*** Block opens ***

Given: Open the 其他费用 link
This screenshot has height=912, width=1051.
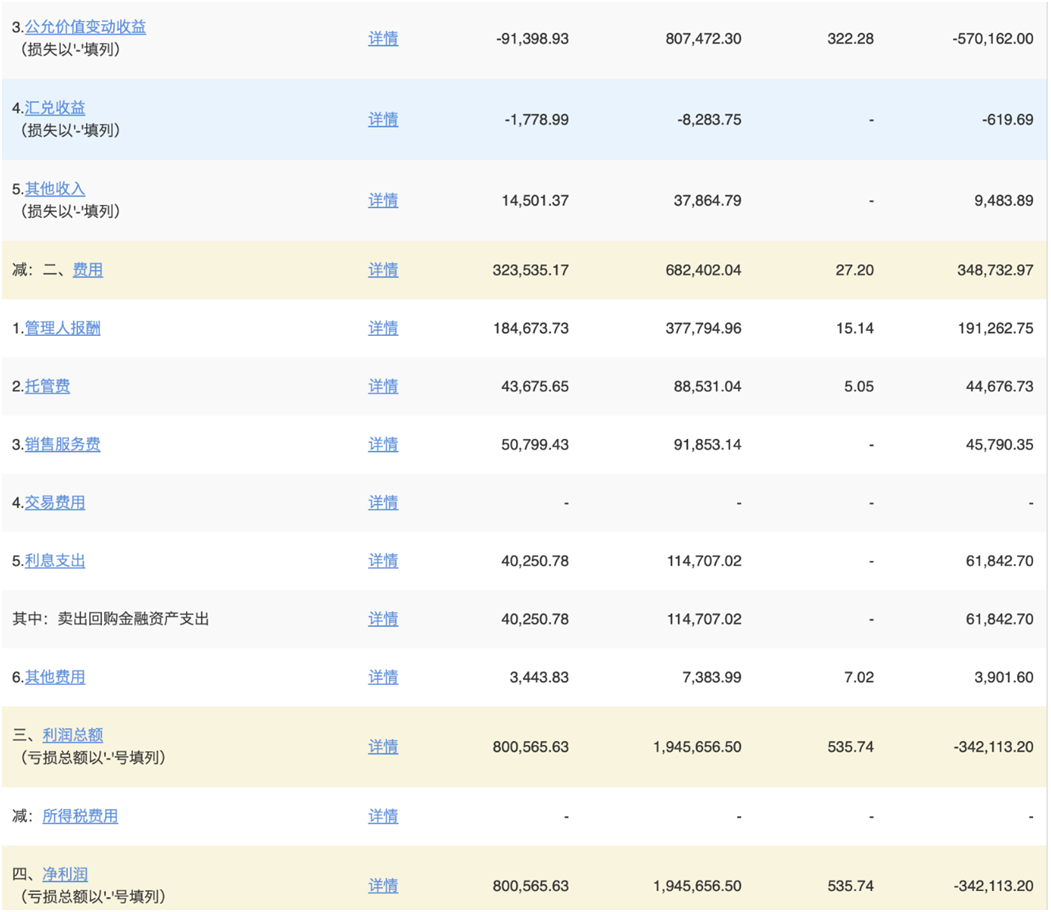Looking at the screenshot, I should coord(55,677).
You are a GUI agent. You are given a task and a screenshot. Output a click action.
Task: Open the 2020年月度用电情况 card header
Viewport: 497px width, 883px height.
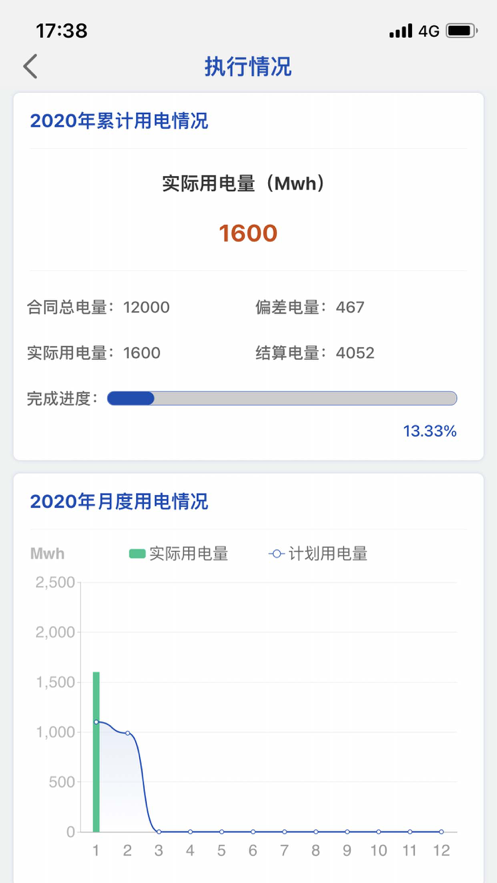(x=119, y=501)
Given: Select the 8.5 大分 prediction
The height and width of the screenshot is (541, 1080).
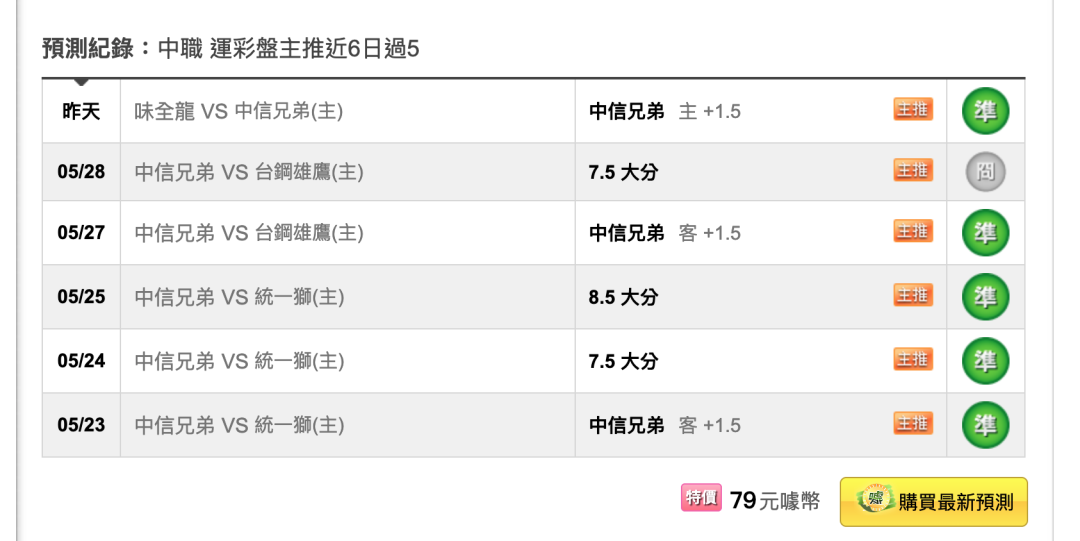Looking at the screenshot, I should point(623,297).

*** Block closes ***

## THE TASK
Return the lines above exactly; the images are not part of the copy.

## WRITTEN ANSWER
Given: Open the 其他费用 link
This screenshot has height=912, width=1051.
Looking at the screenshot, I should coord(55,677).
You are a GUI agent. You are given a task and a screenshot. Output a click action.
Task: Open the 2020年月度用电情况 card header
Viewport: 497px width, 883px height.
(x=119, y=501)
Given: Select the 8.5 大分 prediction
The height and width of the screenshot is (541, 1080).
Looking at the screenshot, I should point(623,297).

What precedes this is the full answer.